═════ Stored data ═════

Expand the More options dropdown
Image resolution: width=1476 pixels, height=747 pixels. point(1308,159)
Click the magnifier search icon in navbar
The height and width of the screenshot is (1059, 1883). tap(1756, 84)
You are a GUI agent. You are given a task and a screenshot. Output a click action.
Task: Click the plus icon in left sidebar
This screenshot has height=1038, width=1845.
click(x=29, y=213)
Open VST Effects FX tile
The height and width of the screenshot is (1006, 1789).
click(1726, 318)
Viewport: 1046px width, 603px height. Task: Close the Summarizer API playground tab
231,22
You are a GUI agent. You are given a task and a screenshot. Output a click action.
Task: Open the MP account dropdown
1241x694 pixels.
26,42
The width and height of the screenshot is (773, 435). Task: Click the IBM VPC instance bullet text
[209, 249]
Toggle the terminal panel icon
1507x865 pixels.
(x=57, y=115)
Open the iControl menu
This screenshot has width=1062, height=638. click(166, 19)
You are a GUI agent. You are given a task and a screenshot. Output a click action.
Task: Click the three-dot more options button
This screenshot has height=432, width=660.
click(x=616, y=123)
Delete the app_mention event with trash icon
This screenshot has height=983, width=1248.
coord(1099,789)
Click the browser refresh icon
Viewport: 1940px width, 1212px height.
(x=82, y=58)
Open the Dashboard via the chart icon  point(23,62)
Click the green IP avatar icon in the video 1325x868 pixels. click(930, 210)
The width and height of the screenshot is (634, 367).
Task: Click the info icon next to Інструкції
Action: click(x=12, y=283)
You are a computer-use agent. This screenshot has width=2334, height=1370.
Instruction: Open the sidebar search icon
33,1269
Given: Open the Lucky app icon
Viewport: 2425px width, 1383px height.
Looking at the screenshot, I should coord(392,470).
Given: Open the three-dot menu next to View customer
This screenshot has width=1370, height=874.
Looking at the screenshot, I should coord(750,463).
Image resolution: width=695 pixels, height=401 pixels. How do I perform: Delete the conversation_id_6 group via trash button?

═════

▸ Problem to solve
In the listing above, each line with the word "three" is to be copied out.

▸ Answer to the problem
Task: Click the three-dot more options button
Given: Open the three-dot menu next to View customer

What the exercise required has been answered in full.